Community

Park City Ornaments Offer Glimpses of History

PARK CITY, Utah — Sue and John Gleason’s Park City ornaments cover a special tree in their home each Christmas season. They’re arranged chronologically – the oldest ornaments hang at the bottom and the newest fill the top. The Gleasons own every Park City ornament produced since 1992, a year after the Park City Museum began partnering with local artists to create unique ornaments as an annual fundraiser.

Park City Museum's early ornaments, such as this one from 1992, were stamped metal.
Park City Museum’s early ornaments, such as this one from 1992, were stamped metal.

Peggy Fletcher, a Park City resident since 1963, also has them all. Hers are arrayed around a pine cone wreath in her basement that she keeps up year-round, even though “the ones from the 90s are dusty and cobwebby,” she admitted with a laugh. “I’ve been a member of the museum since day one, and when they started putting the ornaments out I thought, ‘oh I’ll buy one’ and now I have a complete set.”

The Gleasons and Fletcher are among an untold number of locals whose love for the city runs deep and has grown through the decades. The ornaments represent the town’s history, and their own history as well.

“Every year when they come out we get one or two or three, then we use them as gifts,” said John Gleason. “It’s just something that’s uniquely Park City.”

The 2020 Park City ornament, which is nearly sold out.

The Gleasons send local ornaments to their assorted contacts in Courchevel, France, Park City’s sister city. Through their now-grown son’s participation in the French Club exchange program when he was in school, they hosted students visiting from that city, stayed in touch, and love to send a bit of this place over to another very special mountain town.

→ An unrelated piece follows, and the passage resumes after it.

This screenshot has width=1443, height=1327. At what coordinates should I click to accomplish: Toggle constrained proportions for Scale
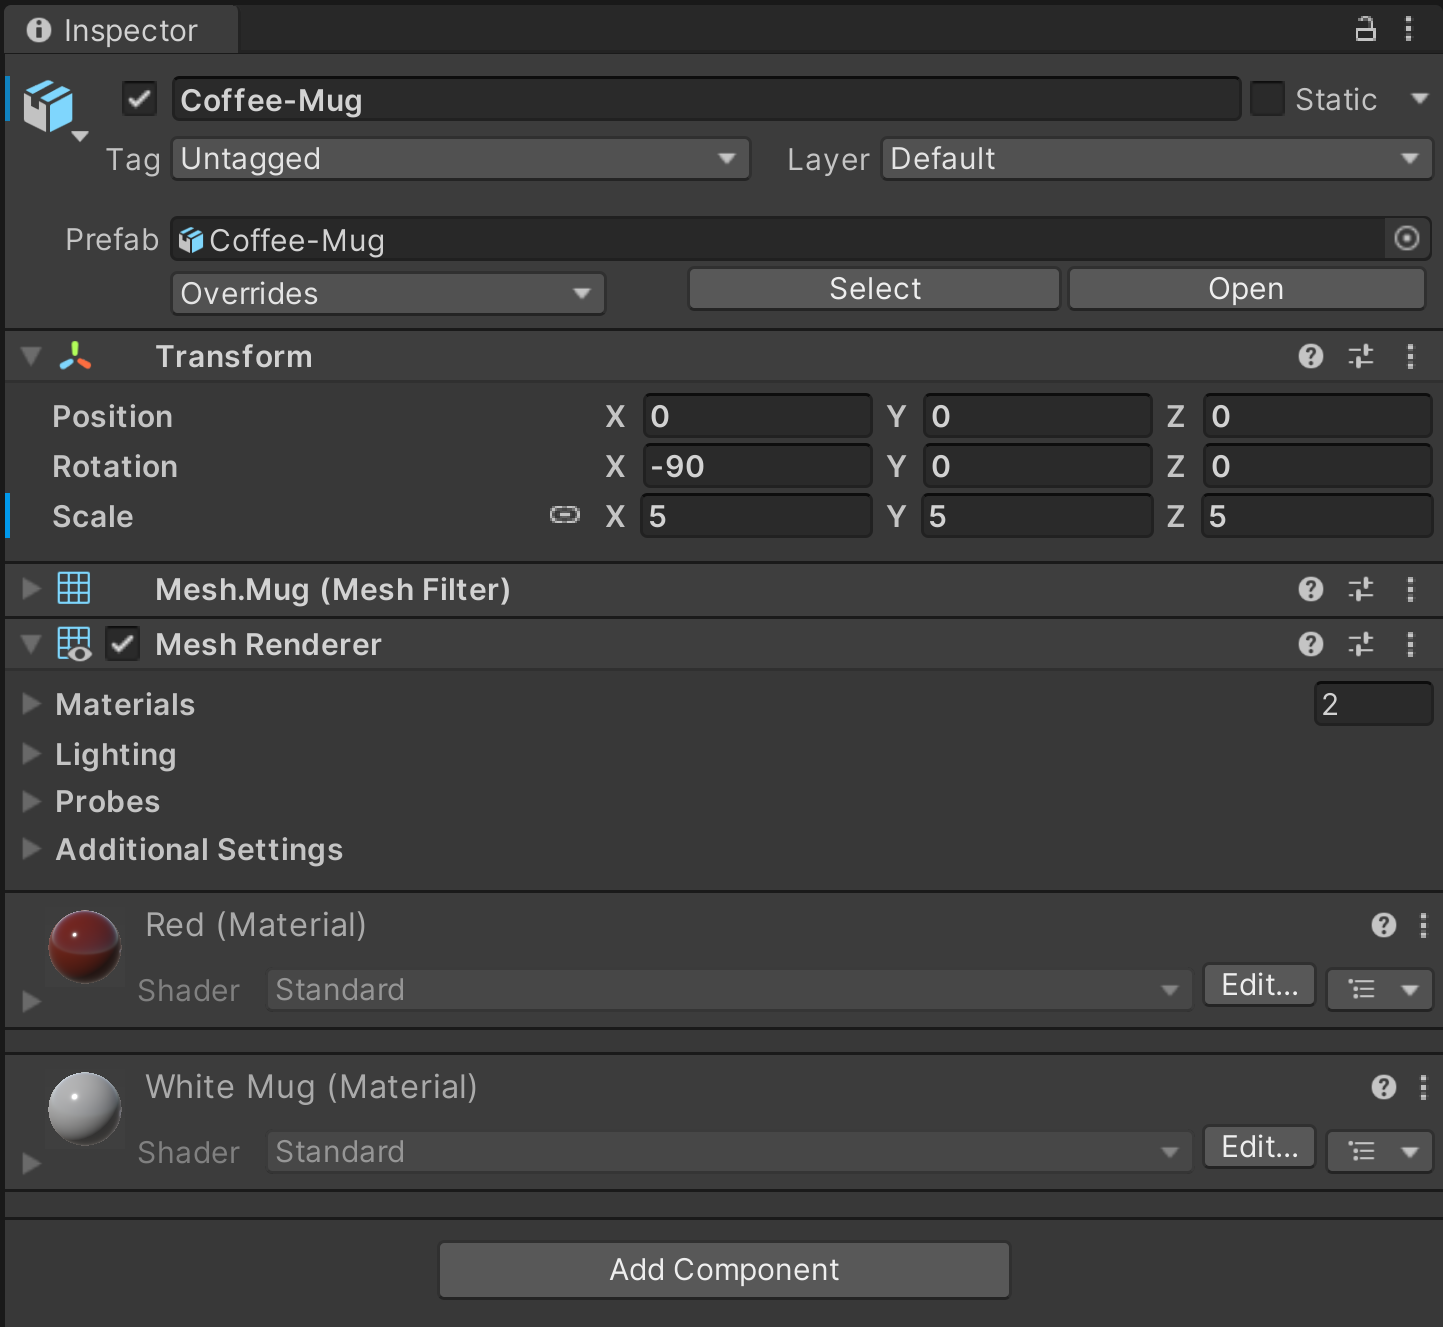565,515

John Gleason first arrived in Park City in 1976, and Sue moved here five years later. While they were dating, Sue was living in an old miner’s shack across from the Silver King Coalition Building, and the two of them had to race through large burning embers to move their cars to safety when that building burned down on July 20, 1981. (The exact location of the fire is now the Town Lift complex.)

After marrying, they lived in Salt Lake City for work for 14 years, but their hearts belonged up here, and they made their dream come true by moving to Park City in 2000. John Gleason worked in construction and also as a mountain host at PCMR, and until Covid conducted winter mining history tours on skis. Sue Gleason worked to staff physicians in underserved areas worldwide before retiring.

In a typical small-town coincidence, Fletcher and her late husband Mel, who passed away in 2010, lived right next door to the Coalition building and also watched the fire send dangerously large pieces of burning debris into their backyard. Experiencing that tragedy so personally made the Silver King Coalition Building ornament one of Fletcher’s favorites.

Mel Fletcher was as local as they get, being born and raised in Park City to a mother who was also born in Park City – in 1888. When Mel and Peggy married, she was forced to retire from her job as a flight attendant for Western Airlines because the airline prohibited married attendants. She then built a second career as a dental assistant. Mel served 13 years as director of ski patrol for PCMR – called Treasure Mountain at that time – and more tales from his long, storied life are displayed at the Alf Engen Museum.

Diane Knispel, director of education for Park City Museum, said the annual ornaments are a collaboration between local artists and the museum’s executive director. Each year features a new theme and area of focus related to Park City’s history and evolution from rough-cut mining town to sleek resort-anchored community.

The 2020 ornament, Mines to Moguls, is the work of local artist Peg Bodell and features the town bridge and town lift amid colorful swaths of trees and flowers. It’s a considerably more elaborate production than its predecessors. The earliest ornaments featured stamped-out metal renderings of important local buildings. The Gleasons have heard rumors that there was another ornament, made of wood, that pre-dated the metal, and really want to get their hands on one if it exists.

As Park City grows and changes and fills up with new faces and far-flung license plates on cars, it’s like pressing the pause button on life’s quickening pace to remember and celebrate the area’s rich history through these artworks.